Subscribe to DSC Newsletter

There has been a number of interesting articles recently, discussing the skills a data scientist should or might have. The one entitled The 22 Skills of a Data Scientist is a popular one (see 22 skills listed below, or click on the link to read the full article). Earlier this morning, I read another one on LinkedIn: Data Scientist – MUST have skills?. The picture below comes from this LinkedIn article. Some of these articles have been posted on our network, by external bloggers, for instance, skills you need to become a data scientist or Some software and skills that every Data Scientist should know. Popular ones include how to become a data scientist and Are You A Data Scientist ?

Embedded image permalink

I tend to have some level of disagreement with many of these authors. My disagreement can be summarized as follows:

  • Rather than defining data scientists by a bunch of skills that few employees possess (though many analytic executives possess all of them and more), it makes more sense to divide data scientists in multiple categories: data engineers, machine learning experts, modelers, business-oriented data scientists, researchers, domain experts, generalists etc each possessing a separate skillset. Google six categories of data scientists for details.
  • Also, you can train data scientists to have all the required skills. Colleges do a poor job at that, focusing instead on delivering silo-ed, outdated curricula, and being out of touch with the real world. Some modern 6-month training will teach the foundations for self-learners, that's the purpose of our free data science apprenticeship using a project-based approach (real-life projects), though there are other alternatives.

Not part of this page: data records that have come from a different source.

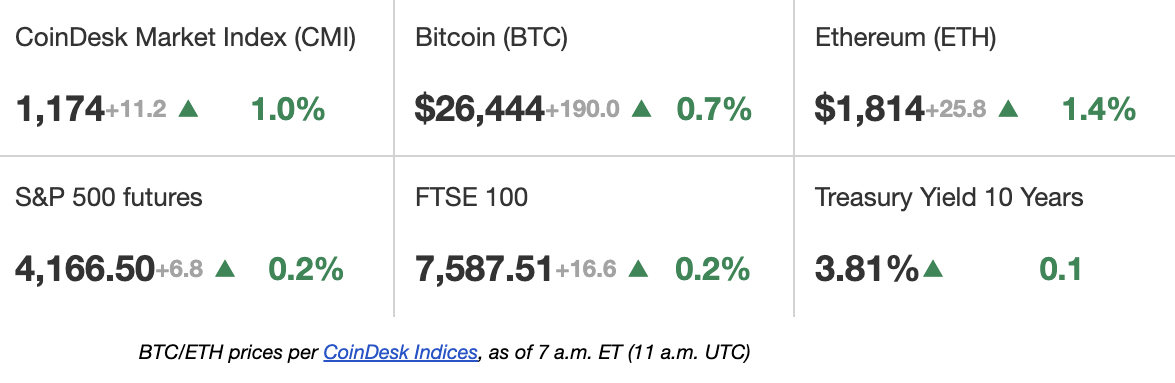Select the Bitcoin (BTC) heading
Viewport: 1175px width, 383px height.
[x=492, y=37]
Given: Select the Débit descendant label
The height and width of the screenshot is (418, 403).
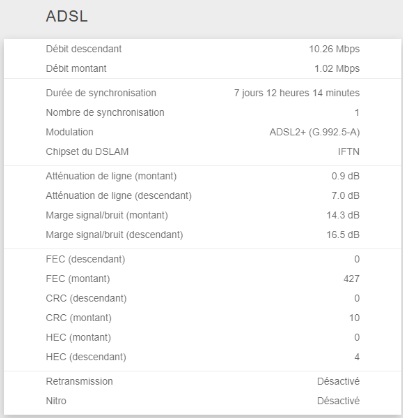Looking at the screenshot, I should coord(84,49).
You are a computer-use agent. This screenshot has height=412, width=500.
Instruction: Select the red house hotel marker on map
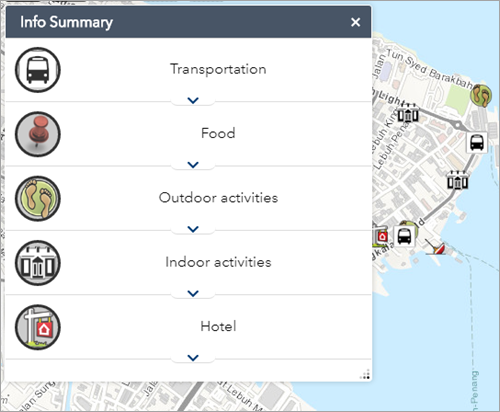point(380,236)
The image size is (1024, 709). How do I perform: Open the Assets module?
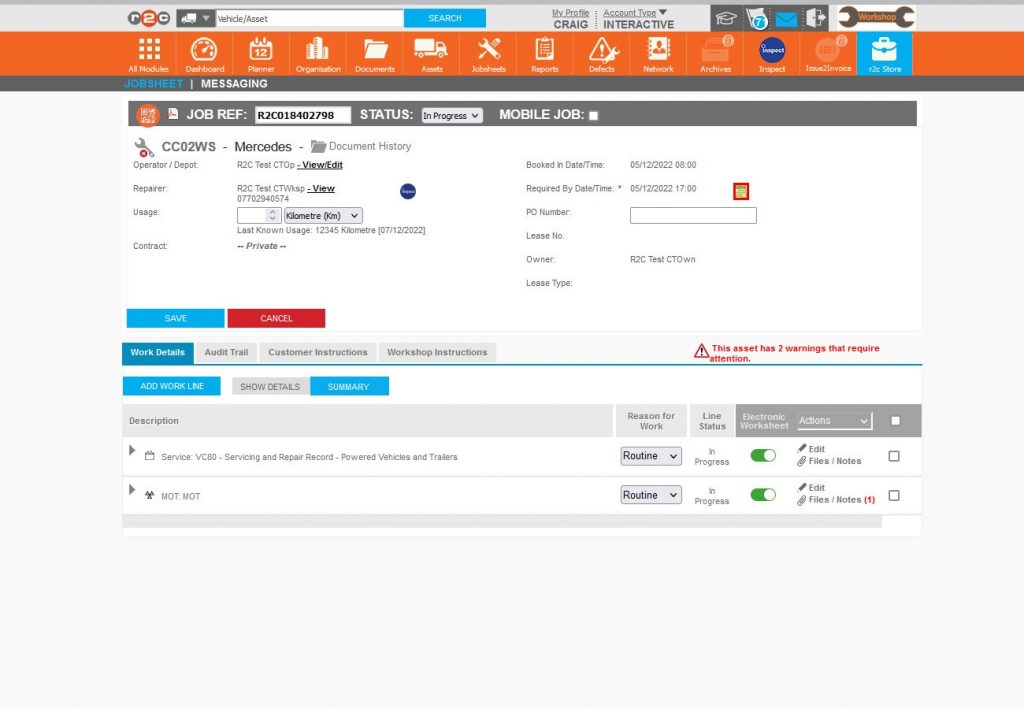point(431,54)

The 22 skills in question 

Would you add or remove some to this great list created by Matt Reany? First, I'd categorize these skills. Then, I certainly would add business acumen, domain expertise, hacking skills, presentation and listening skills, good judgment, not trusting models, ability to work in a team or with clients, all sorts of databases and file management systems, some data engineering, some data architecture and dashboard design, data detection, real time analytics, data vendor expert (vendor selection, benchmarking), be the metric expert in your company (even decide which metrics to track, how to collect the data). 

  • Algorithms (ex: computational complexity, CS theory) DD,DR
  • Back-End Programming (ex: JAVA/Rails/Objective C) DC, DD
  • Bayesian/Monte-Carlo Statistics (ex: MCMC, BUGS) DD, DR
  • Big and Distributed Data (ex: Hadoop, Map/Reduce) DB, DC, DD
  • Business (ex: management, business development, budgeting) DB
  • Classical Statistics (ex: general linear model, ANOVA) DB, DC, DR
  • Data Manipulation (ex: regexes, R, SAS, web scraping) DC, DR
  • Front-End Programming (ex: JavaScript, HTML, CSS) DC, DD
  • Graphical Models (ex: social networks, Bayes networks) DD, DR
  • Machine Learning (ex: decision trees, neural nets, SVM, clustering) DC, DD
  • Math (ex: linear algebra, real analysis, calculus) DD,DR
  • Optimization (ex: linear, integer, convex, global) DD, DR
  • Product Development (ex: design, project management) DB
  • Science (ex: experimental design, technical writing/publishing) DC, DR
  • Simulation (ex: discrete, agent-based, continuous) DD,DR
  • Spatial Statistics (ex: geographic covariates, GIS) DC, DR
  • Structured Data (ex: SQL, JSON, XML) DC, DD
  • Surveys and Marketing (ex: multinomial modeling) DC, DR
  • Systems Administration (ex: *nix, DBA, cloud tech.) DC, DD
  • Temporal Statistics (ex: forecasting, time-series analysis) DC, DR
  • Unstructured Data (ex: noSQL, text mining) DC, DD
  • Visualisation (ex: statistical graphics, mapping, web-based data‐viz) DC, DR

Related articles

Views: 17564

Comment

You need to be a member of Data Science Central to add comments!

Join Data Science Central

Comment by Vincent Granville on October 2, 2014 at 11:28am

Stone, I agree that you can learn many skills yourself. I learned Perl, SAS, C, C++, R, JavaScript, SQL, XML, time series, decision trees, naïve Bates, Monte-CARLO, and many more all by myself, focusing only on stuff useful for my projects. And eventually developed methodologies far more robust than what I have learned by myself or during my college and graduate years.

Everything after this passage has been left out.